In the absence of adding reserves to the Trust, the NAV per unit will
decline as the reserves are produced out. The cash flow generated by the
production relates directly to the cash distributions paid to unitholders. The
evaluation includes future capital expenditure expectations required to bring
undeveloped reserves on production. ARC works continuously to add value,
improve profitability and increase reserves which enhances the Trust's NAV.
In order to determine the "going concern" value of the Trust, a more
detailed assessment would be required of the upside potential of specific
properties and the ability of the ARC team to continue to make value-adding
capital expenditures. At inception of the Trust on July 16, 1996, the NAV was
determined to be $11.42 per unit based on a 10 per cent discount rate; since
that time, including the January 15, 2007 distribution, the Trust has
distributed $18.63 per unit. Despite having distributed more cash than the
initial NAV, the NAV as at December 31, 2006 was $16.34 per unit using GLJ
prices and $13.64 per unit using constant prices and costs.
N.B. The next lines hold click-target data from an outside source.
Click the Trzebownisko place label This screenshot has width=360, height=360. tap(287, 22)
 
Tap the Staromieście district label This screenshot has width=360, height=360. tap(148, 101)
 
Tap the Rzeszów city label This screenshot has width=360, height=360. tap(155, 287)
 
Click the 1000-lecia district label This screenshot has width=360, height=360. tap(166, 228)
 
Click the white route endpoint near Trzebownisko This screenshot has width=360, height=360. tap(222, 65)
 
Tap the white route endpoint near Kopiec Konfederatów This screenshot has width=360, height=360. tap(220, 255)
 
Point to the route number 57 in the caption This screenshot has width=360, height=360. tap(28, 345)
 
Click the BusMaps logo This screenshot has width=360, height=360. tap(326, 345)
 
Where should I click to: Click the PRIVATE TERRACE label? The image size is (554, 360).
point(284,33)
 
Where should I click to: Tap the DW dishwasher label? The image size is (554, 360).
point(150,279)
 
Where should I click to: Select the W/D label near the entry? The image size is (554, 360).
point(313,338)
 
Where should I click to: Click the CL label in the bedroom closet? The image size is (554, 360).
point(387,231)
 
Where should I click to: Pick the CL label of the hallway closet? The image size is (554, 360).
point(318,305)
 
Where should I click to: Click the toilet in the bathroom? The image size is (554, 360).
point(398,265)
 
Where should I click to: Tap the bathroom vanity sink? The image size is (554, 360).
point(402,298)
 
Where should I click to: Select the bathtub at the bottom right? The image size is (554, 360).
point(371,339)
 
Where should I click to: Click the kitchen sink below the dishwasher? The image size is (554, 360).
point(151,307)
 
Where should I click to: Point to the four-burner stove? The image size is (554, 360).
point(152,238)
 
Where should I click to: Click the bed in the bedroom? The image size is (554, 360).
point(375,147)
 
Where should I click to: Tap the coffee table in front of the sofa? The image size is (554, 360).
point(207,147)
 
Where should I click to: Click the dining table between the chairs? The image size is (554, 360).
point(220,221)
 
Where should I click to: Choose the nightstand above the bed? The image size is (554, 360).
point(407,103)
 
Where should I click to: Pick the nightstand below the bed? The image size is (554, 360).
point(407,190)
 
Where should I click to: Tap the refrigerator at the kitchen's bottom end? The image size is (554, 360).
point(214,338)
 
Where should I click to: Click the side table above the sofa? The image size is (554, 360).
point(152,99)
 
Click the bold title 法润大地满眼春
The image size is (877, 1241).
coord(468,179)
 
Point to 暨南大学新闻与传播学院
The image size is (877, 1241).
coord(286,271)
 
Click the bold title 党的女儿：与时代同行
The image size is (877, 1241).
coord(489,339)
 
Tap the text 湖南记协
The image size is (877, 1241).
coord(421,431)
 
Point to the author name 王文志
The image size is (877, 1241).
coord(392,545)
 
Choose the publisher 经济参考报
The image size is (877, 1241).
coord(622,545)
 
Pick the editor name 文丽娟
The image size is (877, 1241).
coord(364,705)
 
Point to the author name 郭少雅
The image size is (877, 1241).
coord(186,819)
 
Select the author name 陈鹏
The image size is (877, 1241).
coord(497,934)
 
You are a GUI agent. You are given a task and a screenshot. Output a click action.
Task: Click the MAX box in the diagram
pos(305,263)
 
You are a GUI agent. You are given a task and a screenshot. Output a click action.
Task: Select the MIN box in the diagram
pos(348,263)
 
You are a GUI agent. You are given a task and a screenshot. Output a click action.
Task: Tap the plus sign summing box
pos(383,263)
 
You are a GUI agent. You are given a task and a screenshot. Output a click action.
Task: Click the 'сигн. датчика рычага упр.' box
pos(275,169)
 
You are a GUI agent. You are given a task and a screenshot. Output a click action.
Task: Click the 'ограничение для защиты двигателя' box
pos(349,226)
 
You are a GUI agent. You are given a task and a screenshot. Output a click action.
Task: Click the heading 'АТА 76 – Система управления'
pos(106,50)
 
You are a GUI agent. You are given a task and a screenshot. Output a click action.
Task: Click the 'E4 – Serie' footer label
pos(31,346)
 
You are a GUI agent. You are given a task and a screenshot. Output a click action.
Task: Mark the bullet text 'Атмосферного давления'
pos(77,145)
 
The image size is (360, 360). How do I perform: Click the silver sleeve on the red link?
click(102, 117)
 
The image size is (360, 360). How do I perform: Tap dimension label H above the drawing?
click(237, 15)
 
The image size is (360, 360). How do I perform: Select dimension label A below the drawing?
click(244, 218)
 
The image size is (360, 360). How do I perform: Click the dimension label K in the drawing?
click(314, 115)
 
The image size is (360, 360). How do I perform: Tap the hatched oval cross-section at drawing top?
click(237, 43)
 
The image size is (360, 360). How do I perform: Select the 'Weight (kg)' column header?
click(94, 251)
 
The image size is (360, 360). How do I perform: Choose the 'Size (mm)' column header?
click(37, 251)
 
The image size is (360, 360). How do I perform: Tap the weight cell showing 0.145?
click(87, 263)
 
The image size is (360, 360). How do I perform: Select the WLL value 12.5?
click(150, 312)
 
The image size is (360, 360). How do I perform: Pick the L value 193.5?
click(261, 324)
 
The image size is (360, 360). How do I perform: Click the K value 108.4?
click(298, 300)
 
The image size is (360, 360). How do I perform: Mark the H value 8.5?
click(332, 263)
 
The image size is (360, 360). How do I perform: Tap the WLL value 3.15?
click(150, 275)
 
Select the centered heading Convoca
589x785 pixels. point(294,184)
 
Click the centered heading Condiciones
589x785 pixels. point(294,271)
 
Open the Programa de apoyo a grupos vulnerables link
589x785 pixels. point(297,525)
NAV per unit using
GLJ prices decreased $0.28 per unit during 2006 after distributing
$2.40 per unit to unitholders. Following is a summary of historical NAVs
calculated at each of the Trust's year-ends utilizing the then current GLJ
price forecasts and other assumptions and values utilized at such times.

<<
Historical NAV - Discounted at 10 Per Cent
-------------------------------------------------------------------------
$Millions, except
per unit amounts 2006 2005 2004 2003 2002 2001 2000
-------------------------------------------------------------------------
Value of NI 51-101
Net interest Proved
plus Probable
reserves(a) $4,056 $3,891 $2,389 $1,689 $1,302 $1,216 $945
Undeveloped lands 109 59 48 50 20 22 6
Reclamation fund 31 23 21 17 13 10 10
Commodity and
Foreign Currency
Contracts(b) (9) (2) (12)
Long-term debt,
net of working
capital (739) (578) (265) (262) (348) (289) (109)
Asset retirement
obligation (62) (35) (23) (27) - - -
-------------------------------------------------------------------------
Net asset value $3,386 $3,358 $2,158 $1,467 $987 $959 $852
Units outstanding
(000's) 207,173 202,039 188,804 182,777 126,444 111,692 72,524
-------------------------------------------------------------------------
NAV per unit $16.34 $16.62 $11.43 $8.03 $7.81 $8.59 $11.74
-------------------------------------------------------------------------
-------------------------------------------------------------------------
(a) Proved plus Probable from 2003 and on is estimated in accordance
with NI 51-101 while in prior years it represents Established
reserves (which represents Proved plus Risked Probables).
(b) Commodity and foreign currency contracts were included in the value
of Proved plus Probable reserves prior to 2004.
>>

FINDING, DEVELOPMENT AND ACQUISITION ("FD&A") COSTS

Under NI 51-101, the methodology to be used to calculate FD&A costs
includes incorporating changes in future development capital ("FDC") required
to bring the proved undeveloped and probable reserves to production. For
continuity, ARC has presented herein FD&A costs calculated both excluding and
including FDC.
The aggregate of the exploration and development costs incurred in the
most recent financial year and the change during that year in estimated future
development costs generally will not reflect total finding and development
costs related to reserves additions for that year.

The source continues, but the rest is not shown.